CDB15:0001292 RELN — LRP8

ABSTRACT: Two apolipoprotein E (apoE) receptors, the very low density lipoprotein (VLDL) receptor and apoE receptor 2 (apoER2), are also receptors for Reelin, a signaling protein that regulates neuronal migration during brain development. In the adult brain, Reelin is expressed by GABA-ergic interneurons, suggesting a potential function as a modulator of neurotransmission. ApoE receptors have been indirectly implicated in memory and neurodegenerative disorders because their ligand, apoE, is genetically associated with Alzheimer disease. We have used knockout mice to investigate the role of Reelin and its receptors in cognition and synaptic plasticity. Mice lacking either the VLDL receptor or the apoER2 show contextual fear conditioning deficits. VLDL receptor-deficient mice also have a moderate defect in long term potentiation (LTP), and apoER2 knockouts have a pronounced one. The perfusion of mouse hippocampal slices with Reelin has no effect on baseline synaptic transmission but significantly enhances LTP in area CA1. This Reelin-dependent augmentation of LTP is abolished in VLDL receptor and apoER2 knockout mice. Our results reveal a role for Reelin in controlling synaptic plasticity in the adult brain and suggest that both of its receptors are necessary for Reelin-dependent enhancement of synaptic transmission in the hippocampus. Thus, the impairment of apoE receptor-dependent neuromodulation may contribute to cognitive impairment and synaptic loss in Alzheimer disease.

ABSTRACT: Reelin, Disabled-1 (Dab1), apolipoprotein E receptor 2 (ApoER2), and very low density lipoprotein receptor (VLDLR) participate in a signaling pathway required for layer formation during mammalian brain development. Binding of Reelin to ApoER2 and VLDLR induces a rapid increase in tyrosine phosphorylation of Dab1, an adaptor protein that associates with the cytoplasmic domain of the receptors. However, Reelin has also been proposed to signal through integrin and protocadherin. Here we compare the roles of ApoER2 and VLDLR in Reelin signaling. We used layer-specific markers to identify the final positions of early- and late-born neurons in the cortices of mice lacking ApoER2, VLDLR, or both ApoER2 and VLDLR. Subtle alterations were observed in mice lacking VLDLR, whereas more severe abnormalities were detected in the absence of ApoER2, and major disruptions were obvious in mice lacking both receptors. Purified Reelin associated more readily with ApoER2 than with VLDLR and no synergy was observed in the presence of both receptors. Consistent with the binding data, the level of Reelin-induced Dab1 phosphorylation was more severely reduced in neurons lacking ApoER2 than in neurons lacking VLDLR. However, similarly low levels of Dab1 tyrosine phosphorylation were observed in ApoER2(-/-) and VLDLR(-/-) mice in vivo. Finally, there was a complete absence of Reelin-induced tyrosine phosphorylation of Dab1 in cortical neurons from mice lacking both ApoER2 and VLDLR. These findings demonstrate that ApoER2 and VLDLR are essential for Reelin signaling and that no other receptor molecules can compensate for their role in mediating tyrosine phosphorylation of Dab1.
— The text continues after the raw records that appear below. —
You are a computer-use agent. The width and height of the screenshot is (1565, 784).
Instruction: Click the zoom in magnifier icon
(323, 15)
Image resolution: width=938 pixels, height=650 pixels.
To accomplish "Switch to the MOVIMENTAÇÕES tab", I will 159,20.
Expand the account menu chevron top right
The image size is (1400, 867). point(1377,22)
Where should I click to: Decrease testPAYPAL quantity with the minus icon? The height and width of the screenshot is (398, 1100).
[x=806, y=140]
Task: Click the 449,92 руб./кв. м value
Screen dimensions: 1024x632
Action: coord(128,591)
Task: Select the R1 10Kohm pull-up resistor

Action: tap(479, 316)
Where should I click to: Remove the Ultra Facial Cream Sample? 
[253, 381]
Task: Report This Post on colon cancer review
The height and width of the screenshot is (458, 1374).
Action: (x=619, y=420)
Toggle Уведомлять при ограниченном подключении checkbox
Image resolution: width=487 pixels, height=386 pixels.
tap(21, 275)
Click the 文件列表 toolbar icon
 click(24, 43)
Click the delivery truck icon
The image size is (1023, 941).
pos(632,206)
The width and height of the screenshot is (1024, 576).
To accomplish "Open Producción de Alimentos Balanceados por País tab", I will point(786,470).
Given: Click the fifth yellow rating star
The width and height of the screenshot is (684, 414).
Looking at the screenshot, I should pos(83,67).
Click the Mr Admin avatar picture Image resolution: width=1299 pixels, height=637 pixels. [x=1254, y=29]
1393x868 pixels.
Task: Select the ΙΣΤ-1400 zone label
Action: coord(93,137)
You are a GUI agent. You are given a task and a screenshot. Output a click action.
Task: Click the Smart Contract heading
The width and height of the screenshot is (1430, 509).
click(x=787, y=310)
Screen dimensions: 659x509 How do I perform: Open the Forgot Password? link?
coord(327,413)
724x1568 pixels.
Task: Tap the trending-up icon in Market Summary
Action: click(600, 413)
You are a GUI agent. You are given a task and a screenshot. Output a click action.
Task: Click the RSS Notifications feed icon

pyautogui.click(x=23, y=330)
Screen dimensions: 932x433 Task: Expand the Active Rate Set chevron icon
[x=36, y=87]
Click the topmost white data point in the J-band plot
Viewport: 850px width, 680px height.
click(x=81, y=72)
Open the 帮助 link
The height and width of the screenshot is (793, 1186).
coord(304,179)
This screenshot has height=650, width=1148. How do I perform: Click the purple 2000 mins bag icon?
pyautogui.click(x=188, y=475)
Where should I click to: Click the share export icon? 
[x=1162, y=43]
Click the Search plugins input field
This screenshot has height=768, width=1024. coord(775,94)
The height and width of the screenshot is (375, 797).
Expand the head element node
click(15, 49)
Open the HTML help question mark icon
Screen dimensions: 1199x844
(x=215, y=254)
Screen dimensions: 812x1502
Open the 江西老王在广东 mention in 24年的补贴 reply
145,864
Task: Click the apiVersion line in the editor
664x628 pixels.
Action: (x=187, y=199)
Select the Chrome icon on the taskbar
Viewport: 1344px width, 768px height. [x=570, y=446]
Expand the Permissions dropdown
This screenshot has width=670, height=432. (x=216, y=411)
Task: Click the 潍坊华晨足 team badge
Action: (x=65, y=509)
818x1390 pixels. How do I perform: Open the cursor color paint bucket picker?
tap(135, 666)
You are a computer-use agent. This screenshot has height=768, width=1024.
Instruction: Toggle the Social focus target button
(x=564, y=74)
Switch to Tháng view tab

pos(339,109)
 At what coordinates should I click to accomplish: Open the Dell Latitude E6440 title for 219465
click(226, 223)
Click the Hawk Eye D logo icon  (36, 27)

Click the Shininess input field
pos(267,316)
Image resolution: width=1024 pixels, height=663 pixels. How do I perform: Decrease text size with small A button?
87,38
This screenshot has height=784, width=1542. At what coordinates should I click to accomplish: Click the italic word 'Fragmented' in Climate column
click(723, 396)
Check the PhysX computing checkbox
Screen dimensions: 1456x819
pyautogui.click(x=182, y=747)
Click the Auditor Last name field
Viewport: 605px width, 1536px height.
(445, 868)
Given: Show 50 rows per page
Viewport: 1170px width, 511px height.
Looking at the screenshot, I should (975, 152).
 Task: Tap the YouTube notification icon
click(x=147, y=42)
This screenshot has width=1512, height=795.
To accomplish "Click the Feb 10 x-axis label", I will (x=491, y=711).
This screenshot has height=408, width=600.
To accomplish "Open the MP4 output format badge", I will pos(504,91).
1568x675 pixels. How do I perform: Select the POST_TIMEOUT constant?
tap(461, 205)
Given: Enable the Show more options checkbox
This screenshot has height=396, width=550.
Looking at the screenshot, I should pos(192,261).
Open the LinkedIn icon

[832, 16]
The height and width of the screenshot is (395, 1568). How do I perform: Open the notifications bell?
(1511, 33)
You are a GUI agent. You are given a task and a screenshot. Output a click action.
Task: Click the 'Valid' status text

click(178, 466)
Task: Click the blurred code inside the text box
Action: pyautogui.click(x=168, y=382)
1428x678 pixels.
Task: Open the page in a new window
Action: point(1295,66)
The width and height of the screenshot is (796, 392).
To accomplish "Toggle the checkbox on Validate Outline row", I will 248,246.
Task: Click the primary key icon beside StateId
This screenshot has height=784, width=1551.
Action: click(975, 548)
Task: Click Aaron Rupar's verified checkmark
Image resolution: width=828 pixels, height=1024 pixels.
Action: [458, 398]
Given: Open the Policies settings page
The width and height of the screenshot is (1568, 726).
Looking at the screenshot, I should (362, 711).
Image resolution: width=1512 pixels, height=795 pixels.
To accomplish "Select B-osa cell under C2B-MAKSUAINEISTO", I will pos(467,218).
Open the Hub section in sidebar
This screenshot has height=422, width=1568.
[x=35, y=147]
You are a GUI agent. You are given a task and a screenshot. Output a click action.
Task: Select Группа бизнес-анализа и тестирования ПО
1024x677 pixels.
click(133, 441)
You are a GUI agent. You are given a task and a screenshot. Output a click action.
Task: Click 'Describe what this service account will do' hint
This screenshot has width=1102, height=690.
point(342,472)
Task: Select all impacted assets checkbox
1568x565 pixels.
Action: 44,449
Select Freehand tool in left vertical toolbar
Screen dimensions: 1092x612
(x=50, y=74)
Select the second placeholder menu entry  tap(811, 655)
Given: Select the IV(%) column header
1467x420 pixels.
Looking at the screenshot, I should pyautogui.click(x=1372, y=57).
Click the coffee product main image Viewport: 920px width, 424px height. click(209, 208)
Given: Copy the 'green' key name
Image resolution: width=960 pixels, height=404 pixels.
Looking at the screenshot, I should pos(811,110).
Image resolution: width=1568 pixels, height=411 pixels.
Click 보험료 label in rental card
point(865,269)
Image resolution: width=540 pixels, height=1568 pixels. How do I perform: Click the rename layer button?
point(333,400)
ABSTRACT: Apolipoprotein E receptor 2 (apoER2) is an important participant in the Reelin signaling pathway that directs cell positioning during embryogenesis. ApoER2 is a cell surface molecule that elicits intracellular signal transduction through binding of Reelin. The structural requirements for Reelin binding to apoER2 and the receptor domains involved in this process are unclear at present. Using a series of receptor mutants, we characterized the interaction of apoER2 with Reelin and compared this interaction to that of apoER2 with the receptor-associated protein (RAP), an apoER2 ligand that does not induce signaling. By surface plasmon resonance we demonstrate that apoER2 exhibits 6-fold higher affinity for Reelin than the very low density lipoprotein receptor (VLDLR), which also functions as a Reelin receptor (K(D) 0.2 nM versus K(D) 1.2 nM). Acidic amino acid residues in complement-type repeat domains 1 and 3 of apoER2 are required for Reelin binding. The same regions of the receptor are also bound by RAP with a 25-fold lower affinity (K(D) 5 nM). Whereas RAP binds to apoER2 with a 1:1 stoichiometry, experimental evidence suggests that Reelin associates with two or more receptor molecules simultaneously to achieve high-affinity interaction. This finding indicates that aggregation of apoER2 by multivalent ligands such as Reelin may be the structural basis for signal transduction.